The Greens, unsurprisingly, focused on the environment, adding on that they were also in favour of “securing our future as an independent European country.”
The Tories’ boast is that prevented an SNP majority at Holyrood (by hanging on to a couple of key marginals). The Greens’ boast is that they now have eight seats (although they had expected to win nine).
Labour’s boast is that they are “back on the pitch” and voters are “no longer ashamed to vote Labour” (apart, one assumes, from the 80% who chose not to do so).
That the SNP would win the election was never in doubt. The only question was whether they would win an absolute majority. At the time of writing it is not clear whether the SNP will enter into a formal coalition with the Greens or, more likely, form a minority government largely dependent on the Greens.

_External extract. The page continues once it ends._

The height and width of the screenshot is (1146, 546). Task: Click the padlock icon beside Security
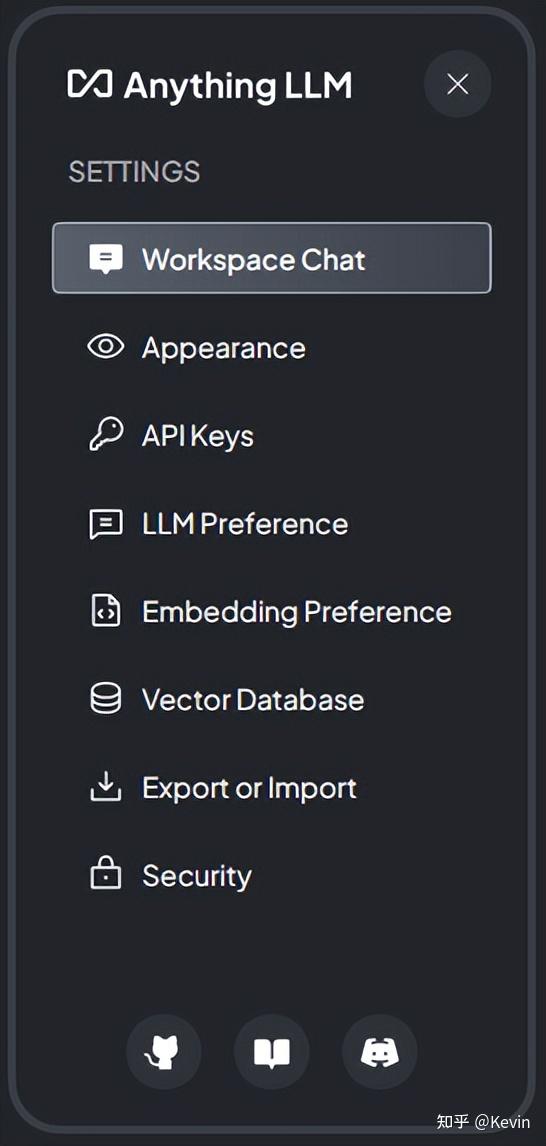point(106,874)
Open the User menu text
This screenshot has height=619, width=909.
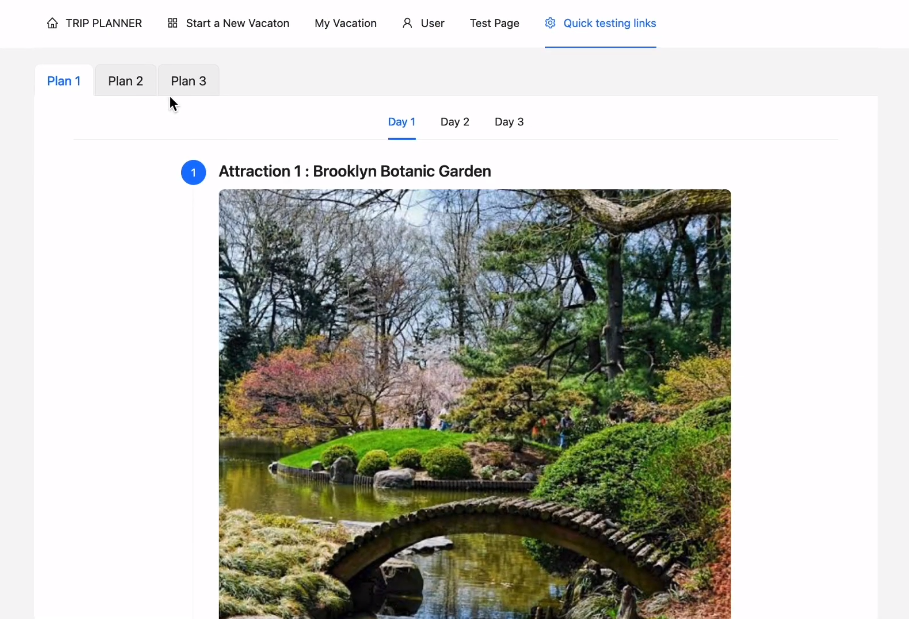433,23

By any normal standards, the SNP/Green victory is a mandate for a second referendum.
At the same time, the election result underlines how divided the Scottish electorate is over independence. Anti-independence parties won 50.4% of the constituency vote, while pro-independence parties won 50.1% of the list vote.
The SNP will not be pushing for a referendum in the very short term, having promised to prioritise recovery from the pandemic. But that will only delay an inevitable clash with Tory-controlled Westminster.